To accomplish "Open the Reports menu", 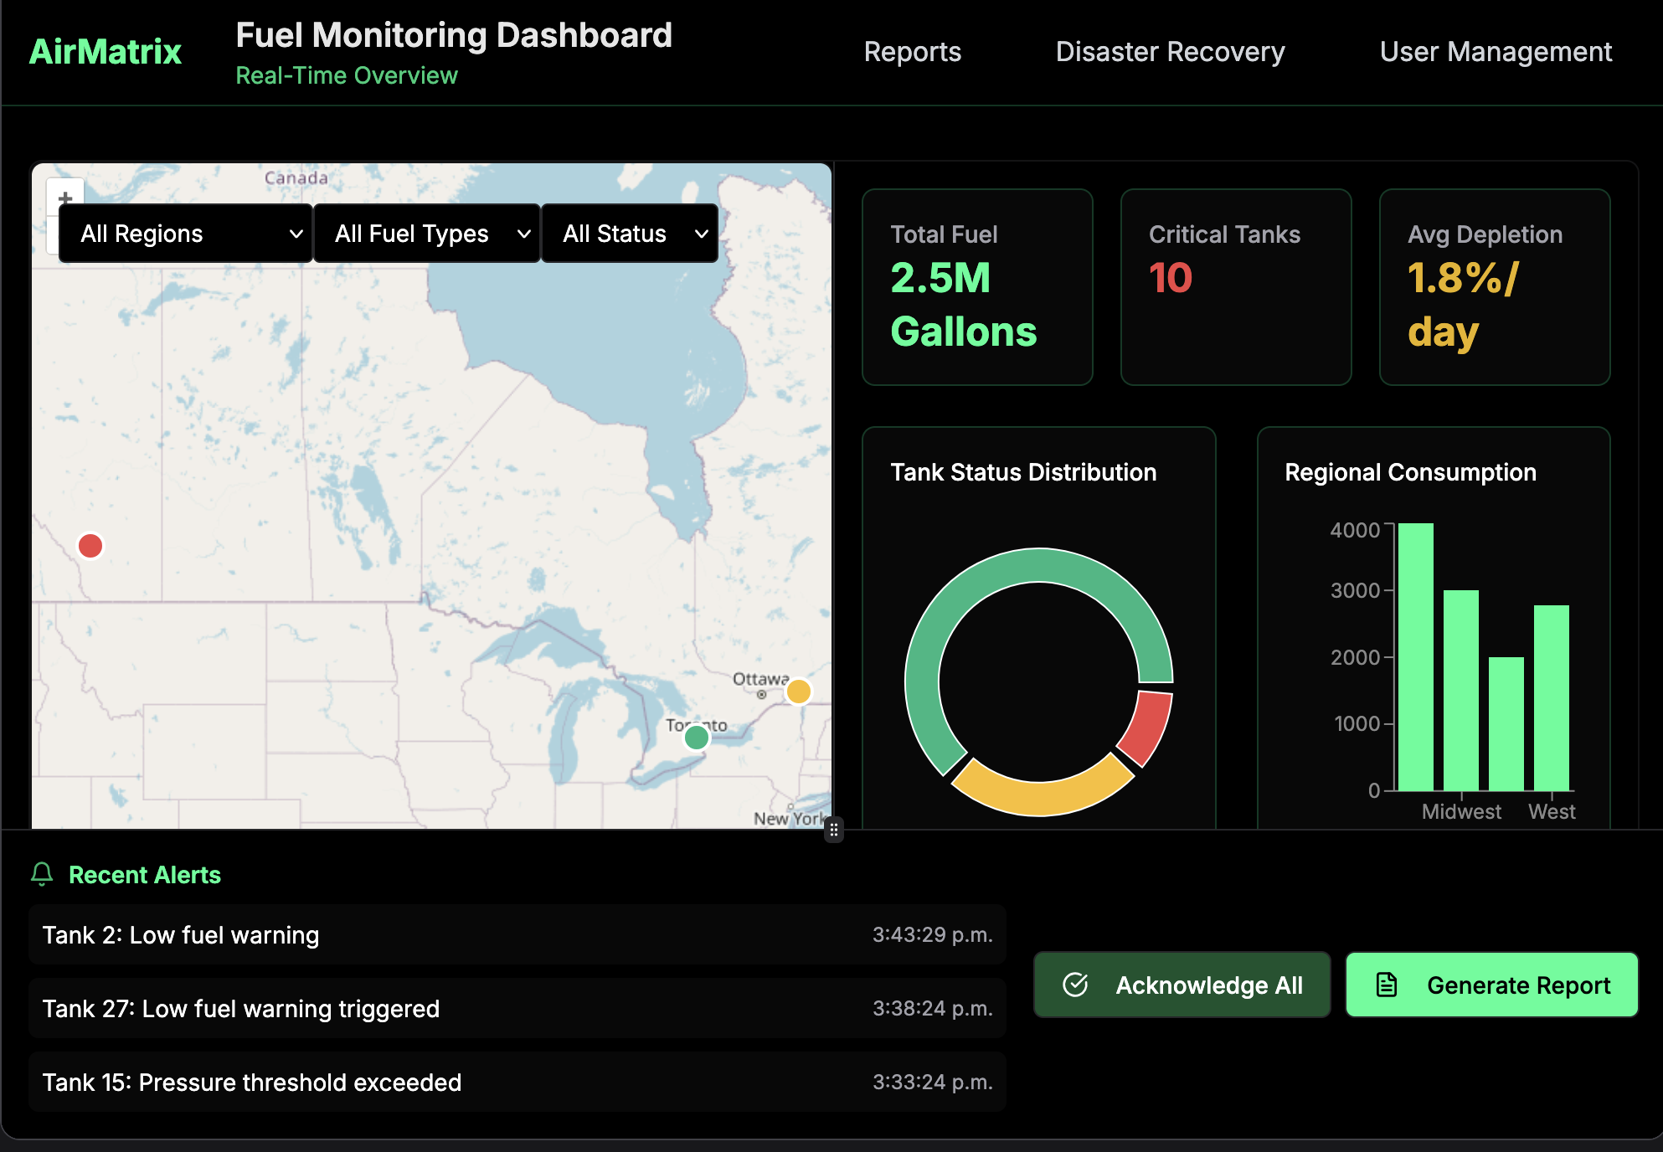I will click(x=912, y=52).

--

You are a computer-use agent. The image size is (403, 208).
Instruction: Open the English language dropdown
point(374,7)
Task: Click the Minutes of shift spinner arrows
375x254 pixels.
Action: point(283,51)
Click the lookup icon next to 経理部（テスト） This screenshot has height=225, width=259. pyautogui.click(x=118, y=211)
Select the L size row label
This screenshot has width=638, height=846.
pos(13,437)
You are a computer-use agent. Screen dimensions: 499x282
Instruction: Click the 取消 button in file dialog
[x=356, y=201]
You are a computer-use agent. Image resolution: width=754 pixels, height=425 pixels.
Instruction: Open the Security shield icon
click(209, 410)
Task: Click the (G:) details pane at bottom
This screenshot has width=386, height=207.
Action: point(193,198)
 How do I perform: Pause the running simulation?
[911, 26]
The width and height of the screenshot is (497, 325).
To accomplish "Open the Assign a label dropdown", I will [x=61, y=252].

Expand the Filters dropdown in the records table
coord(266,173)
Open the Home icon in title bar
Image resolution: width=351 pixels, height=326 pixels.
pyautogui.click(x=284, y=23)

▶ [STATED EXERCISE] Transcribe the entries from the line containing "Expand the Filters" to the line containing "pyautogui.click(x=284, y=23)", both of those lines included.

▶ [EXERCISE OUTPUT]
Expand the Filters dropdown in the records table
coord(266,173)
Open the Home icon in title bar
Image resolution: width=351 pixels, height=326 pixels.
pyautogui.click(x=284, y=23)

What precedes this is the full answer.